PASTA SALAD WITH MARINATED
CHICKEN AND VEGETABLES
 
1 tsp. minced fresh ginger
12 oz. chicken (1 inch cubes)
3 tbsp. lime juice
1/3 c. plus 1 tbsp. peanut oil
2 tbsp. soy sauce
2 garlic cloves, crushed
1/4 tsp. dried red pepper flakes
1 tsp. sesame seeds (toasted 10 seconds in hot skillet)
1 head broccoli
2 carrots
6 oz. sugar snow peas
12 oz. spiral or fettuccine
1 tsp. sesame oil
1/2 tsp. salt
1/4 tsp. hot chili oil

Combine chicken, 1 tablespoon each of lime juice, peanut oil, soy sauce, garlic, ginger root and red pepper flakes. Marinate covered at least an hour in refrigerator. Best if left overnight.

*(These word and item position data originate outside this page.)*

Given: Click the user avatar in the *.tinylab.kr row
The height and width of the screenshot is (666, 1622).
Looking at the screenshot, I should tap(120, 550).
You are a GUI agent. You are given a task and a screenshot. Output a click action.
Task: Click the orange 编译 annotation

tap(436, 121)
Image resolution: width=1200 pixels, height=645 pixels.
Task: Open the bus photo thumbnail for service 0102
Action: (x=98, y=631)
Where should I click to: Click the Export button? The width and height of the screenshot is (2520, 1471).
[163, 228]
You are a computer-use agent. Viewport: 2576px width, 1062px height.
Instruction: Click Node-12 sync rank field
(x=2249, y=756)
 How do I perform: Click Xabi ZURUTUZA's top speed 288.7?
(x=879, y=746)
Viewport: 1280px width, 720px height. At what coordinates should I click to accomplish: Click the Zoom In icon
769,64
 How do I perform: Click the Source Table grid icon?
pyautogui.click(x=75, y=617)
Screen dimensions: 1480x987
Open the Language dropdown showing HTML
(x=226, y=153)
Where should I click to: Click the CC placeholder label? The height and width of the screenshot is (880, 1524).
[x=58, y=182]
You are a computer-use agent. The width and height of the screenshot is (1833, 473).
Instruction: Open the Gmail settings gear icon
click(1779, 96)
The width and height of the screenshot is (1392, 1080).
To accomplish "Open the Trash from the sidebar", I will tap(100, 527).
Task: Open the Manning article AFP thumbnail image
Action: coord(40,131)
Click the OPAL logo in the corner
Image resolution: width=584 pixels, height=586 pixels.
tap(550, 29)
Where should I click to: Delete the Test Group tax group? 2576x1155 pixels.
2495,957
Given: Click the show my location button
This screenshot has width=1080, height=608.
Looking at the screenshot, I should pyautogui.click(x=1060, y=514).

Cut up and steam vegetables until crisp and tender. Rinse in cool water. Cook pasta in salted and oiled water. Whisk remaining 1/3 cup oil, 2 tablespoons lime juice, sesame oil, hot chili oil and salt together. Set aside. Cook chicken in covered pan on medium-high heat until done, approximately 10 to 15 minutes. Stir occasionally. Combine all ingredients. Serve at room temperature.